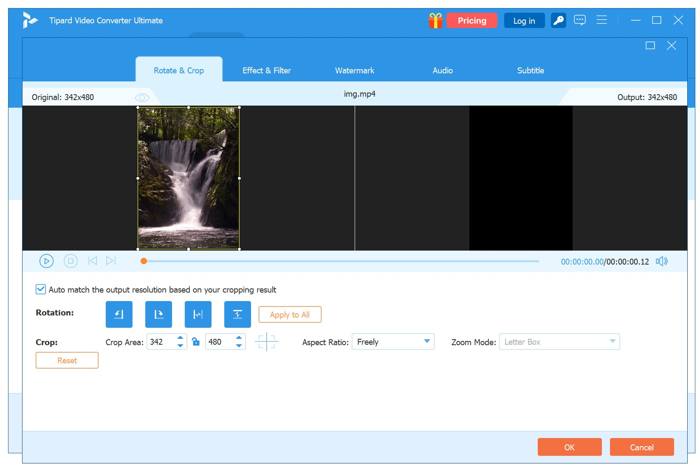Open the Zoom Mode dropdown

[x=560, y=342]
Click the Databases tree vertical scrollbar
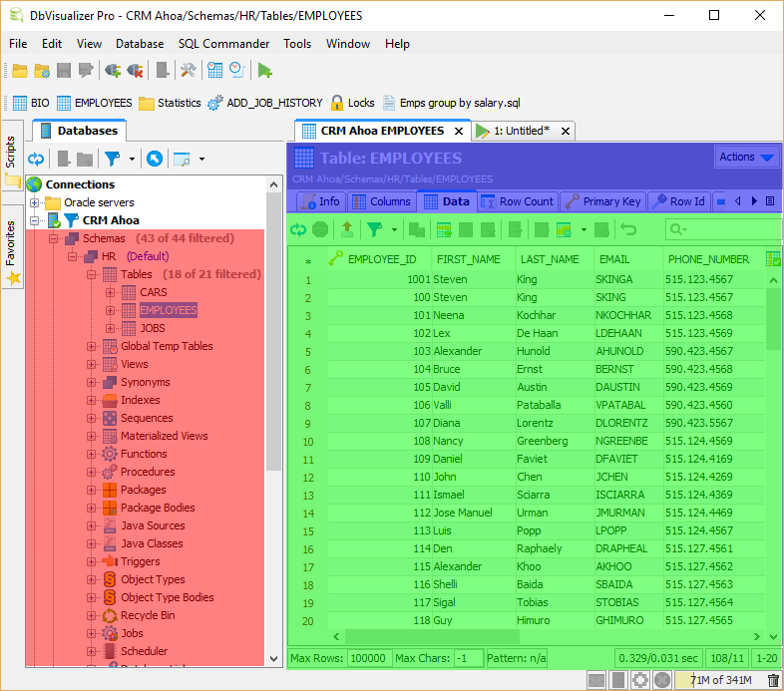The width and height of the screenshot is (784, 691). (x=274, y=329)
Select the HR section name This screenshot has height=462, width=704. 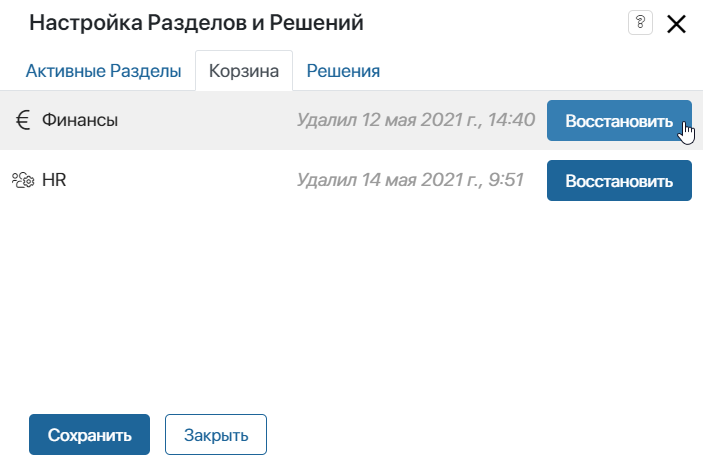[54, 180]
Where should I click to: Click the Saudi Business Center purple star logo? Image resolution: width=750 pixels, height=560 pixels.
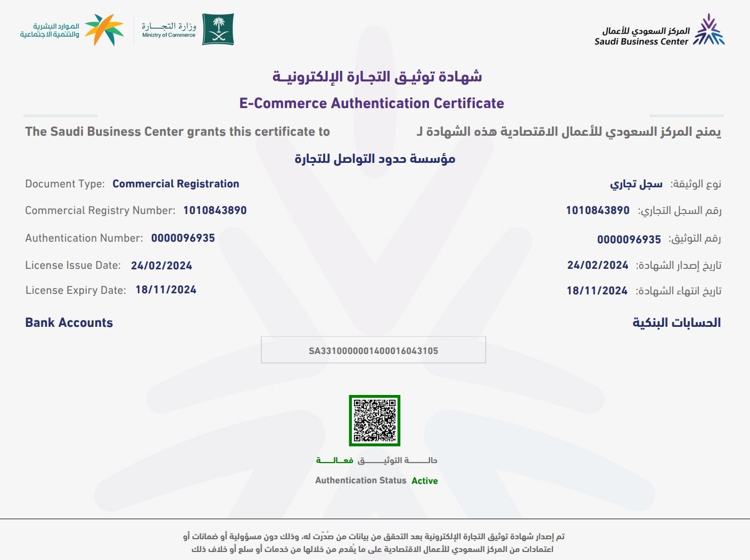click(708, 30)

---

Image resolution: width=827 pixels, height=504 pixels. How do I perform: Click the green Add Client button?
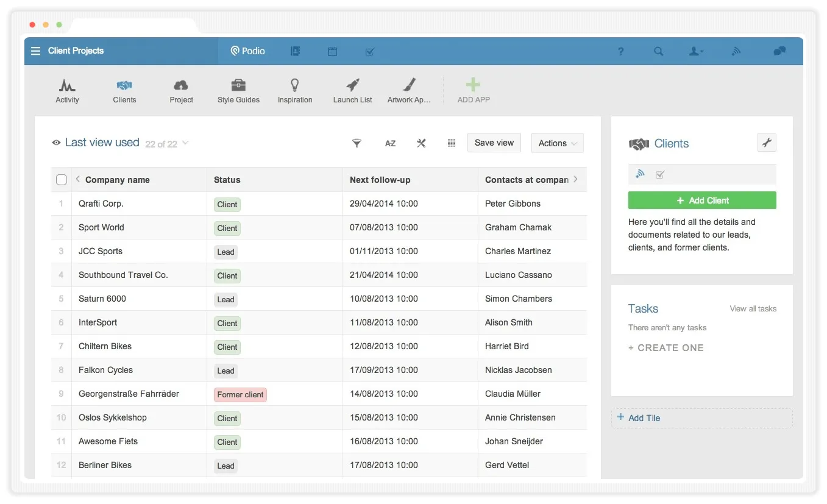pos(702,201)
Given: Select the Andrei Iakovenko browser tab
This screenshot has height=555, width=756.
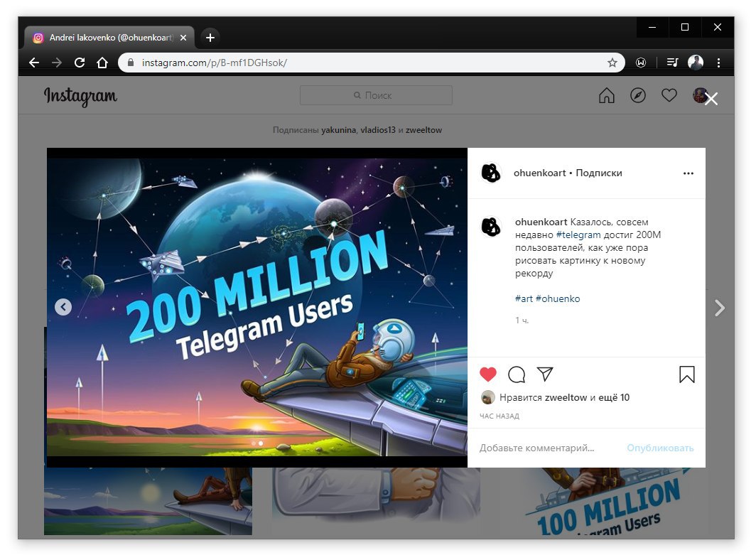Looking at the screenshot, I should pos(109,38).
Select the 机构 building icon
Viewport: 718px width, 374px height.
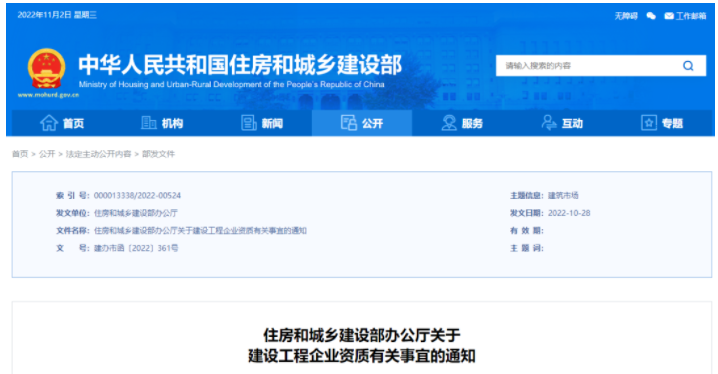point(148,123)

--

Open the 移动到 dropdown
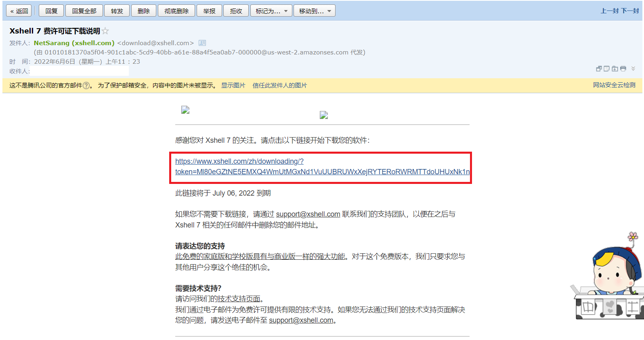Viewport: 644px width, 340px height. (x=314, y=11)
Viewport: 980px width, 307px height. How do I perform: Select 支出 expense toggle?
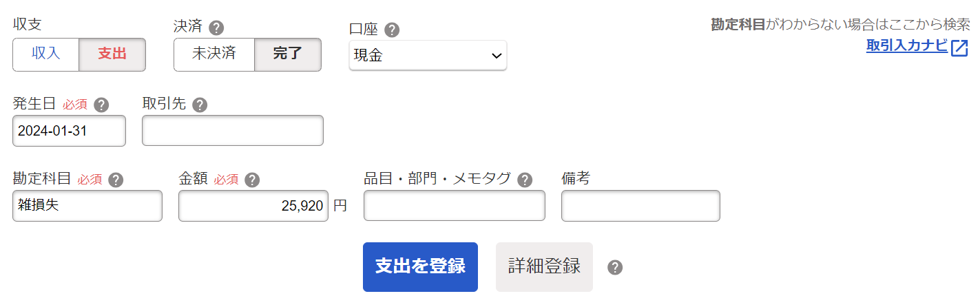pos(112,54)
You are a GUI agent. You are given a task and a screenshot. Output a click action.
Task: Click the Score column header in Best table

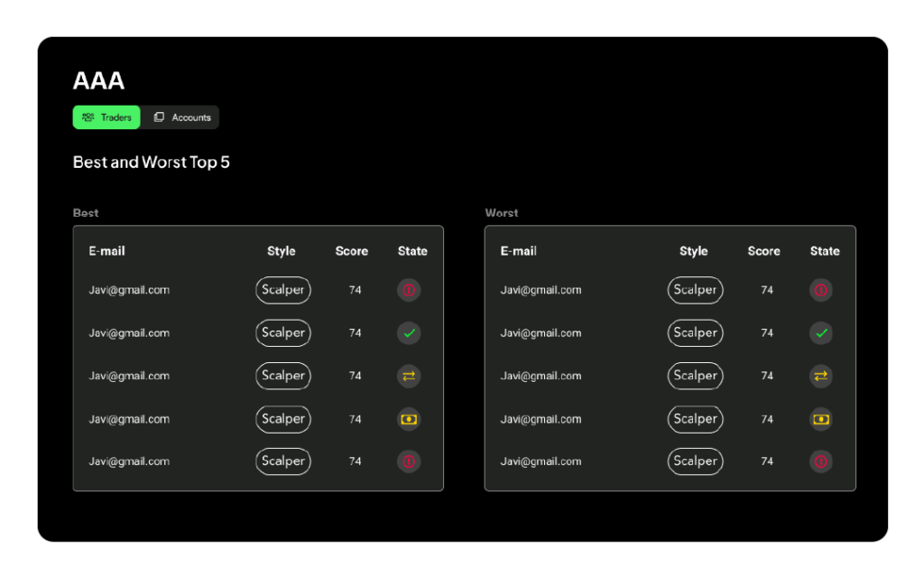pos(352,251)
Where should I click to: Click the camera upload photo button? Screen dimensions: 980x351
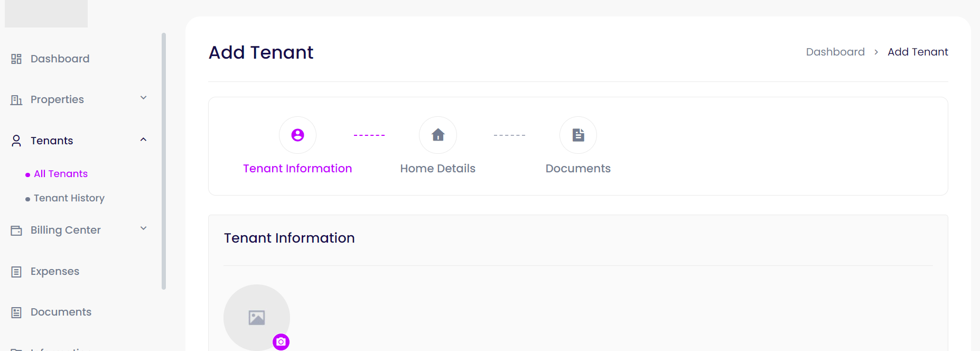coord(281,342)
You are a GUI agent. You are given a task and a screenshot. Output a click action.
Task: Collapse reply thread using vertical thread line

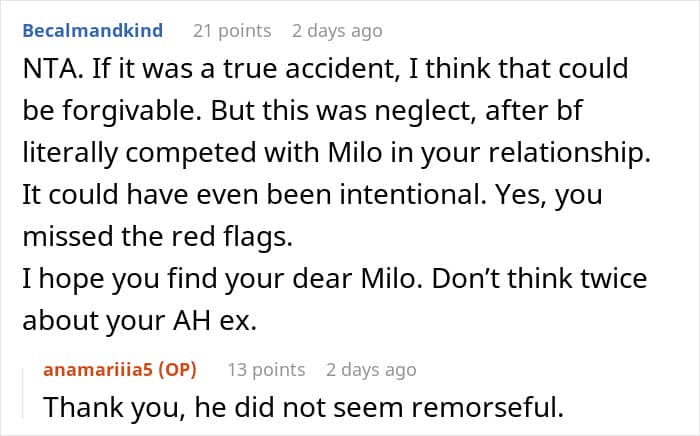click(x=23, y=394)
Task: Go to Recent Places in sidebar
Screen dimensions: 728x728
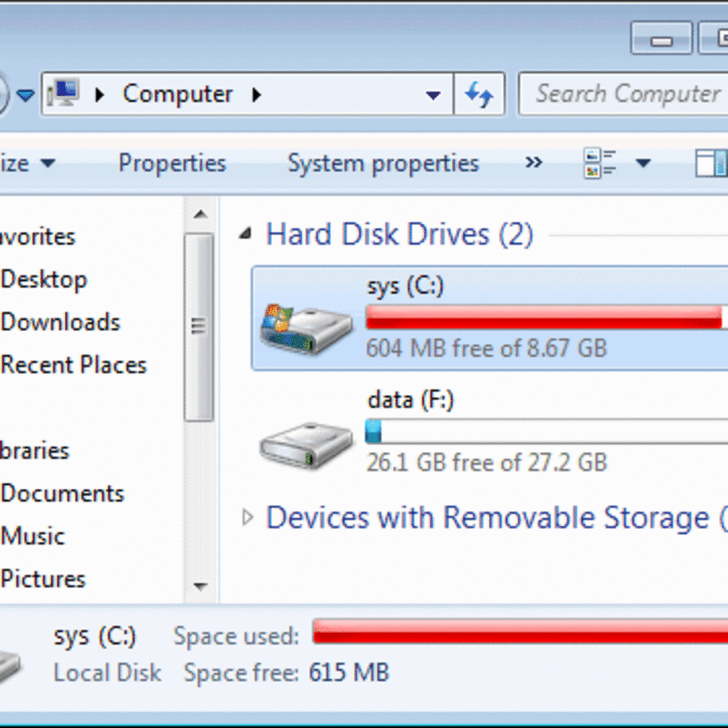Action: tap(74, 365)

_Exercise brief_.
Without the pictures, set down the lines above from the line with "Where should I click to: Click the camera" up to and including the line with "Task: Go to Recent Places in sidebar" exactly as they stand.

_Solution_.
Where should I click to: Click the camera upload photo button? Screen dimensions: 980x351
coord(281,342)
You are a GUI agent. You are given a task and a screenshot. Output a click action.
Task: Collapse reply thread using vertical thread line

click(x=23, y=394)
Task: Go to Recent Places in sidebar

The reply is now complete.